Choosing Appropriate Synchronization Primitives to Minimize Overhead

Choosing Appropriate Synchronization Primitives to Minimize Overhead (PDF 237KB)

Abstract

When threads wait at a synchronization point, they are not doing useful work. Unfortunately, some degree of synchronization is usually necessary in multithreaded programs, and explicit synchronization is sometimes even preferred over data duplication or complex non-blocking scheduling algorithms, which in turn have their own problems. Currently, there are a number of synchronization mechanisms available, and it is left to the application developer to choose an appropriate one to minimize overall synchronization overhead.

This article is part of the larger series, "Intel® Guide for Developing Multithreaded Applications," which provides guidelines for developing efficient multithreaded applications for Intel® platforms.

Background

By nature, synchronization constructs serialize execution, limiting parallelism and potentially decreasing overall application performance. In reality, however, very few multithreaded programs are entirely synchronization-free. Fortunately, it is possible to mitigate some of the system overhead associated with synchronization by choosing appropriate constructs. This article reviews several available approaches, provides sample code for each, and lists key advantages and disadvantages.
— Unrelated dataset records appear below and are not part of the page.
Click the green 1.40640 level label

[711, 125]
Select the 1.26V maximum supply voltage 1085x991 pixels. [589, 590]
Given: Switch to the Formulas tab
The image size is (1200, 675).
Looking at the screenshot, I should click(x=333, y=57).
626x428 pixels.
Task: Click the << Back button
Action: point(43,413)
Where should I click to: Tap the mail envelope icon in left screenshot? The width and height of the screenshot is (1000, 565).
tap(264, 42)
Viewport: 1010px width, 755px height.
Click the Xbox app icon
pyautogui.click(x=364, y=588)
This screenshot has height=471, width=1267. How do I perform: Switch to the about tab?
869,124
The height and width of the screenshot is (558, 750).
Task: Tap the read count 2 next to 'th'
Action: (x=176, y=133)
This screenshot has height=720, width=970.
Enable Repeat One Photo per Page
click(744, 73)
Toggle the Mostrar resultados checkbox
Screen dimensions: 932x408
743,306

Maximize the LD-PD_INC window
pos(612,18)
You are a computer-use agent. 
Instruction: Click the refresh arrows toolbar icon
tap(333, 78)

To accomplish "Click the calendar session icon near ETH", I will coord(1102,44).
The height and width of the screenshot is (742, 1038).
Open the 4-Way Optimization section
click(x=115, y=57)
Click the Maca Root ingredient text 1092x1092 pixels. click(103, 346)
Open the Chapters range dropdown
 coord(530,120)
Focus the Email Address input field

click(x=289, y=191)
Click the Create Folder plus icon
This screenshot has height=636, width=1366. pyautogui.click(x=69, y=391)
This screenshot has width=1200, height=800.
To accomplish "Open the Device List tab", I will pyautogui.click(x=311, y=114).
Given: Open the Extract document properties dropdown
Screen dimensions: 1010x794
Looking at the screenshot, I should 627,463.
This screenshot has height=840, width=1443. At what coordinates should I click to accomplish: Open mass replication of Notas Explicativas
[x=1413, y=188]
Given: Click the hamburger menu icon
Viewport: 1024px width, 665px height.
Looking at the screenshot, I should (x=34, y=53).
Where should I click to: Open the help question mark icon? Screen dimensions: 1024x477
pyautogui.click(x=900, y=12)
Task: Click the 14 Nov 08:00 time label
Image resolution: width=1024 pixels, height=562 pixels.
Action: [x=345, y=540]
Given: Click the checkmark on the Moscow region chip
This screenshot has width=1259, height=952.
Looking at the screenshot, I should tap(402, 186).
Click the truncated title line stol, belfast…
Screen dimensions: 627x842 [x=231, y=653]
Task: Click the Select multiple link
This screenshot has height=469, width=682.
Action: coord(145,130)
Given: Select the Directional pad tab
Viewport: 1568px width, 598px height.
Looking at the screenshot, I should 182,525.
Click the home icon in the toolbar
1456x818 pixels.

Win32* Synchronization API

The Win32 API provides several mechanisms to guarantee atomicity, three of which are discussed in this section. An increment statement (e.g., var++) illustrates the different constructs. If the variable being updated is shared among threads, the load→write→store instructions must be atomic (i.e., the sequence of instructions must not be preempted before completion). The code below demonstrates how these APIs can be used:

#include 

CRITICAL_SECTION cs; /* InitializeCriticalSection called in main() */
HANDLE mtx; /* CreateMutex called in main() */
static LONG counter = 0;

void IncrementCounter ()
{
 // Synchronize with Win32 interlocked function
 InterlockedIncrement (&counter);

 // Synchronize with Win32 critical section
 EnterCriticalSection (&cs);
 counter++;
 LeaveCriticalSection (&cs);

 // Synchronize with Win32 mutex
 WaitForSingleObject (mtx, INFINITE);
 counter++
 ReleaseMutex (mtx);
}

Compare these three mechanisms to illustrate which one could be more suitable in various synchronization scenarios. The Win32 interlocked functions (InterlockedIncrement, InterlockedDecrement, InterlockedExchange, InterlockedExchangeAdd, InterlockedCompareExchange) are limited to simple operations, but they are faster than critical regions. In addition, fewer function calls are required; to enter and exit a Win32 critical region requires calls to EnterCriticalSection and LeaveCriticalSection or WaitForSingleObject and ReleaseMutex. The interlocked functions are also non-blocking, whereas EnterCriticalSection and WaitForSingleObject (or WaitForMultipleObjects) block threads if the synchronization object is not available.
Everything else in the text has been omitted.